“What’s Christmas time to you but a time for paying bills without money; a time for finding yourself a year older, but not an hour richer,” asks Scrooge in A Christmas Carol. “Every idiot who goes about with ‘Merry Christmas’ on his lips, should be boiled with his own pudding, and buried with a stake of holly through his heart. He should!” Ebenezer famously struggled to be Yuletide-appropriate. Even so, as Britons sink into the season to be maxed-out, a bit of Scrooge’s scepticism about how we’re going to pay it all back would be handy. Because while the government is trumpeting the jobs recovery, and there are some grounds for celebration, there are also real causes for concern.
But let’s not stint on a hefty dollop of good news: 2015 has been the year of the pay rise. After seven miserable years in which wage increases have lagged behind price rises, salaries are starting to go up in real, inflation-adjusted, terms. And go up sharply: in August, earnings were 3.1% higher than a year ago, even while inflation was zero. These are some of the biggest increases in a decade, albeit largely helped by vanishing inflation rather than generous employers. The one sector where bosses have dug into their pockets is in minimum-wage jobs – where they were forced to by the state jacking up statutory rates for the low-paid.
So far, so good. The problem is that George Osborne’s budgetary maths is predicated on this happy trend continuing for the rest of the decade – and there is good reason to believe that it won’t. For a start, inflation has been quelled by forces far from British shores: plunging commodity prices, a slowdown in China, markets getting worried about a rise in US interest rates. It is impossible that the price of iron ore will keep dropping for ever – and when it turns, as it probably will next year, inflation will pick up too. So further big rises in real pay rely on a dramatic improvement in the jobs market. At the risk of sounding Scrooge-like, that is improbable. Unemployment is already at record lows – so it is not likely that firms are going to rush out and try to hire more staff, luring them in with extra lolly. This October, the Bank of England published a survey carried out by its regional agents on some 360 companies employing over 300,000 workers. It found that “small and medium-sized enterprises expected employment growth to be slower over the coming year … whereas expectations for large businesses’ employment intentions were in line with employment growth over the past year”. No hiring mania here – and no pay boom. Indeed, “consumer services firms planned productivity improvements as their primary response to recruitment difficulties”. How hotels, restaurants and bars plan to increase productivity in labour-intensive businesses was not adumbrated.
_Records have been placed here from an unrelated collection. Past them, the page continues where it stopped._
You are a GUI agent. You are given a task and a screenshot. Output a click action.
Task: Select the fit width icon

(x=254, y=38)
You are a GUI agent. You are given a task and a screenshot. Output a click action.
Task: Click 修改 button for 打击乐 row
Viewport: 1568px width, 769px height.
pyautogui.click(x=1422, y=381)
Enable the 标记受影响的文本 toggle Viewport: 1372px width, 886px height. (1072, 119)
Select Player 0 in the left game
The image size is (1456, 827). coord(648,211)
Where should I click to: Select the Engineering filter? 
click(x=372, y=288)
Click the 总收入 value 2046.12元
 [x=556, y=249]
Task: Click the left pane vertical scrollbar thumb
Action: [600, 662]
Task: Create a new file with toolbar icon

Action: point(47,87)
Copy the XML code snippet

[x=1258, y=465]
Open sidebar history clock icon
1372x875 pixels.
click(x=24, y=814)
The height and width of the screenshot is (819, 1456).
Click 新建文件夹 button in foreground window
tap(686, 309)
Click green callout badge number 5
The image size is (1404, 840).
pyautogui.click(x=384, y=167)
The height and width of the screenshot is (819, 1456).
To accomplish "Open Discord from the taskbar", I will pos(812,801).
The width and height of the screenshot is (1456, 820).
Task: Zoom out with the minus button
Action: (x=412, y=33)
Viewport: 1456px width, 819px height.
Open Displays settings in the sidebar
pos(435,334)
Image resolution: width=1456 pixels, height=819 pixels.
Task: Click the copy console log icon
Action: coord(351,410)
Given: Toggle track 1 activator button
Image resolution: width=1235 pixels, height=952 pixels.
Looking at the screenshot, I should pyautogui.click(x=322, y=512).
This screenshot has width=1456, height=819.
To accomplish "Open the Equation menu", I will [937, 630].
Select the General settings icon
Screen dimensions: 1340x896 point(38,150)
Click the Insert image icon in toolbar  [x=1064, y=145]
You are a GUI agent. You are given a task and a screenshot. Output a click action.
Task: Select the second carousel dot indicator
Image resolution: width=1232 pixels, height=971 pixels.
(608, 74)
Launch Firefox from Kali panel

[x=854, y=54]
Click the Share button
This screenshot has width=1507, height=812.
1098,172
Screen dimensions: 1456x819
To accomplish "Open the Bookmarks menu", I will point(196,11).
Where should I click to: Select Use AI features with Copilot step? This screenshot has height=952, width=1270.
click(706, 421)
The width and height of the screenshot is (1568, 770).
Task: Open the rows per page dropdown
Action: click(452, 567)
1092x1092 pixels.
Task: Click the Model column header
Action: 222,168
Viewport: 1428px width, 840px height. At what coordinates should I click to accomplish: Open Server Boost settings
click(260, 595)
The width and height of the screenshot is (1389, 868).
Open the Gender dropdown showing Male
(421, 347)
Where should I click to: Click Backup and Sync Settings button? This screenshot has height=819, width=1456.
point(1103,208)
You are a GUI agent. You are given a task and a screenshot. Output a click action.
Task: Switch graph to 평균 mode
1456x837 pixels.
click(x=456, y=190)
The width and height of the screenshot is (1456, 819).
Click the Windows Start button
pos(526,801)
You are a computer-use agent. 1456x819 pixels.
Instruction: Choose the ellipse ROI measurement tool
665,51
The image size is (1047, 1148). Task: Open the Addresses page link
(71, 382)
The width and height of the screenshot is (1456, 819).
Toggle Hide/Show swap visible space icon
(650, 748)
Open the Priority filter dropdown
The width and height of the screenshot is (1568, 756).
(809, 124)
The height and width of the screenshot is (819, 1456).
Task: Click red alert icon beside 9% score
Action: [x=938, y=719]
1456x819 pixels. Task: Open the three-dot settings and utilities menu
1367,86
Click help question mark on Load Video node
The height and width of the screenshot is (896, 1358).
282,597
The conventional thing to say is that low wages reflect low productivity, and that once businesses get more productive wages will rise – and the UK economy will hit liftoff. All these assumptions can be questioned, but the key one is that the “productivity puzzle” will be solved. Yet this is at the heart of the Office for Budget Responsibility’s forecasts for the UK for the rest of this decade – the same set of forecasts used by Mr Osborne to be less stingy in his spending review. But so far there is no sign of a productivity miracle. Since the crash, business investment – the new plants and kit that could drive up productivity – has been disappointing. More Britons have moved into self-employment since the crash, keeping themselves sort-of busy even if not as highly paid. It may be that the decade since the crash marks an adjustment in the labour market as significant as that overseen by Thatcher: an even more flexible workforce, but not a more secure one. As the Bank of England and the Resolution Foundation have argued this week, it would be prudent to plan for what happens if neither productivity nor wages rise. Mr Osborne’s preferred option of expecting the best for many years to come would surely earn Ebenezer’s ire. And for once Mr Scrooge would be quite right.